Bank Hapoalim and Israel Discount Bank are facing charges in New York federal court that they violated American anti-terrorism finance laws by allegedly serving as a conduit for Hamas. The accusations come from the Arab Bank of Jordan, which was first accused of similar charges and is now striking back by throwing the charges at the Israeli banks.
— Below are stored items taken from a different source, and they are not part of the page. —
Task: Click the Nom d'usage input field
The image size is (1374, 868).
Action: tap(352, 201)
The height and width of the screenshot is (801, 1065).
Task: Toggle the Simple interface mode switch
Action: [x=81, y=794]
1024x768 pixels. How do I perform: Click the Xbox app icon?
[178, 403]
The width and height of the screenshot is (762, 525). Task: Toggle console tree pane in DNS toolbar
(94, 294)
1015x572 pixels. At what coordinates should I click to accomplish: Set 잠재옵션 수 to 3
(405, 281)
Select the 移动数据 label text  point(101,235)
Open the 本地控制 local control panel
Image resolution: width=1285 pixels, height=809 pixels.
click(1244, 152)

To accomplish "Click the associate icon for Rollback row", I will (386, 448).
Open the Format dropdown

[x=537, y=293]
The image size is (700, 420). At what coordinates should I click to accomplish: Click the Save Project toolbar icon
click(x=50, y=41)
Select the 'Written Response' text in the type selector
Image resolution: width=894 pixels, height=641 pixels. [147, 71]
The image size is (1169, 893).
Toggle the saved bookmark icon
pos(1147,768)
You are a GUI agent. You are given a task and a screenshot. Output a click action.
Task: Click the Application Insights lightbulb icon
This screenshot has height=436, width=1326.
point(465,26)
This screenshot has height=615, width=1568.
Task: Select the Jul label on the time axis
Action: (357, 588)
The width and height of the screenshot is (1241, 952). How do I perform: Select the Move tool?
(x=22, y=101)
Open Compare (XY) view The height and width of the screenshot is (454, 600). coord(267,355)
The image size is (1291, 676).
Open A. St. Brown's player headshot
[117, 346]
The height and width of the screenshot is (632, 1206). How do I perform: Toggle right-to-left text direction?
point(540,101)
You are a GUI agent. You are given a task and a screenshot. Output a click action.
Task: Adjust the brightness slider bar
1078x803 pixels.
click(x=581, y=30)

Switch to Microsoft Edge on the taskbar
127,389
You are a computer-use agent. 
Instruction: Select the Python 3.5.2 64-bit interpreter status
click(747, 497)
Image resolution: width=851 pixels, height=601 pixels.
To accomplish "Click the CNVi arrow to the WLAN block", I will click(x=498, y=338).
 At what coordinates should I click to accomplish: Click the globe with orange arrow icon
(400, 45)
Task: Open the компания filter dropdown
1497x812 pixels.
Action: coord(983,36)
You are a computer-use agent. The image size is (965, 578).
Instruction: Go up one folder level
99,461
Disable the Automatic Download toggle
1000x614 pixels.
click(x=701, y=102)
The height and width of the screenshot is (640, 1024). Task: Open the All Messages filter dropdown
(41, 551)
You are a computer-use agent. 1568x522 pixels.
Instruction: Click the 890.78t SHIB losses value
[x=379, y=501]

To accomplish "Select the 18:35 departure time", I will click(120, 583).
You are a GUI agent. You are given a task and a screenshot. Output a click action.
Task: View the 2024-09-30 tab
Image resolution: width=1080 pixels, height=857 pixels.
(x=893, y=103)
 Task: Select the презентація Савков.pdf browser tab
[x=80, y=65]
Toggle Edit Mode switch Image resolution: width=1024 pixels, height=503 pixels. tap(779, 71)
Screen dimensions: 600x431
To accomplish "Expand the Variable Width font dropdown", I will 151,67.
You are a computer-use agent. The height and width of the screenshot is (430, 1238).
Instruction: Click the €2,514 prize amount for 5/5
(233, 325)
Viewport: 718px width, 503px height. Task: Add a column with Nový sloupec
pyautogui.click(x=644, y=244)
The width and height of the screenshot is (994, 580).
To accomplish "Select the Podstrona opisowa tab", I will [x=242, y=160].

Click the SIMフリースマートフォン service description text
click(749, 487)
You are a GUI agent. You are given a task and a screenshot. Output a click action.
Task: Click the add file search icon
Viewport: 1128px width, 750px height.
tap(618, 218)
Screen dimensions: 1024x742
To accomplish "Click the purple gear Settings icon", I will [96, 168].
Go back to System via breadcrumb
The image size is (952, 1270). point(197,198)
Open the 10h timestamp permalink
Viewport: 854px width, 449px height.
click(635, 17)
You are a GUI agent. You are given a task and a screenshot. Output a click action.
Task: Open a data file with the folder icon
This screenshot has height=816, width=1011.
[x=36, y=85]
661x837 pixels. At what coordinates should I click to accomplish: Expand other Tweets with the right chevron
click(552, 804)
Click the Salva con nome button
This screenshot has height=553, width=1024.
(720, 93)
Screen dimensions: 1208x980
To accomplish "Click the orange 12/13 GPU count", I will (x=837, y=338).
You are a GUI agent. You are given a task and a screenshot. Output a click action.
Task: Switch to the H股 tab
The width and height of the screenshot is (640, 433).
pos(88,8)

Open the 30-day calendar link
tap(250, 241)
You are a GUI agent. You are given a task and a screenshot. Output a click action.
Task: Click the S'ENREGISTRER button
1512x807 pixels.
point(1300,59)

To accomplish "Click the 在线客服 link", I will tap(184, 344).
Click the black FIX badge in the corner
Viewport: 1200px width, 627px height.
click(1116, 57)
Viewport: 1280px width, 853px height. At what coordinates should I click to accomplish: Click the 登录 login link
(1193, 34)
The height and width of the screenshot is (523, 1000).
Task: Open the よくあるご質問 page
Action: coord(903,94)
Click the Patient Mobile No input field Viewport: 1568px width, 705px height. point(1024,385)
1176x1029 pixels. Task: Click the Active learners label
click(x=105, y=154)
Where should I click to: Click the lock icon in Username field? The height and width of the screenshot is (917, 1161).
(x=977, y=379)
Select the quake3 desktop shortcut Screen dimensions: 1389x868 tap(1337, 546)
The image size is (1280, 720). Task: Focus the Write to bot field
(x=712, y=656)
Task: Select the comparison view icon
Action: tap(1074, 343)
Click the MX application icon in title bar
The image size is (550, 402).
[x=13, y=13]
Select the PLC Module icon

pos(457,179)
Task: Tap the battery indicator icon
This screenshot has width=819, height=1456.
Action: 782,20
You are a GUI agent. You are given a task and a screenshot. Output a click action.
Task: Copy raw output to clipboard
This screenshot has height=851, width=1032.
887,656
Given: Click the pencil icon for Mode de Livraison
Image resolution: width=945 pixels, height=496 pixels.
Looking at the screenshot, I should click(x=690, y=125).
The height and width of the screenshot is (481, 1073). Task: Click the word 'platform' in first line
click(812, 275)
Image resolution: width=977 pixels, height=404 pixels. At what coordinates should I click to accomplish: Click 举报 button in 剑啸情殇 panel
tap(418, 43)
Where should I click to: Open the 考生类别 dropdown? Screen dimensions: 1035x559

Thank god the American public institutions are here to be more rigorous than the Israelis in the fight against terrorism:

The Defense Ministry’s Web site, for example, lists 200 organizations as terrorist entities with which Israeli banks are barred from conducting financial transactions. The list’s American equivalent, by contrast, includes roughly 800 organizations. There is only one entry for Hamas on the Israeli list, whereas the American list has some 30 charities and individuals tied to the Islamist group.
The consequences of the muddled situation emerged in September, when Israeli authorities discovered that roughly $745,000 transferred by Israel Discount Bank ended up in the coffers of the Executive Force, Hamas’s main security force in Gaza. The money, which was classified as wages paid out by the Palestinian Authority, was wired to Executive Force-controlled accounts at the Palestine Islamic Bank in Gaza.


7 Replies to “C’est pas moi c’est lui”

  1. saade, there’s something I was discussing with a friend :
    apparently, the people from the two southern villages 3ein Ebel and Rmeish don’t like each other much. Both christian villages, both close to the border, and probably two very different attitudes towards the israeli invasion, but that’s only an assumption on my behalf.. Would you develop something on that ? Is there some kind of military versus militia history there? I think it’s pretty interesting to know for instance how were refugees welcomed in 3ein Ebel in 2006 or did they even go for shelter there ?

    S as in Shedd halak

  2. funny you mention this sandrinette
    because ayn el ebel has a very peculiar history of animosity with neighboring village. first of all, during the French occupation Ayn ebel served as recruiting ground (not the only place of course) for mercenaries, also there was a massacre there perpetrated by certain ‘3issabat’ of Shi’a villages that justified it by claiming that Ayn ebel people were harrassing the women of neighboring village etc. These storied are still told in today’s villages.
    one maronite patriarch was from Ayn ebel, which helped develop the village and favor recruitment from this village into state’s institutions in the early independence days to the detriment of other villages.
    Rmeish is dominated by greek catholics if i’m not mistaken and Ayn ebel by maronites.
    also, during the civil war and even before the LF (Bashir Gemayel version) were very influential there and tried to curtail palestinian activities in the south, allying with Israelis etc.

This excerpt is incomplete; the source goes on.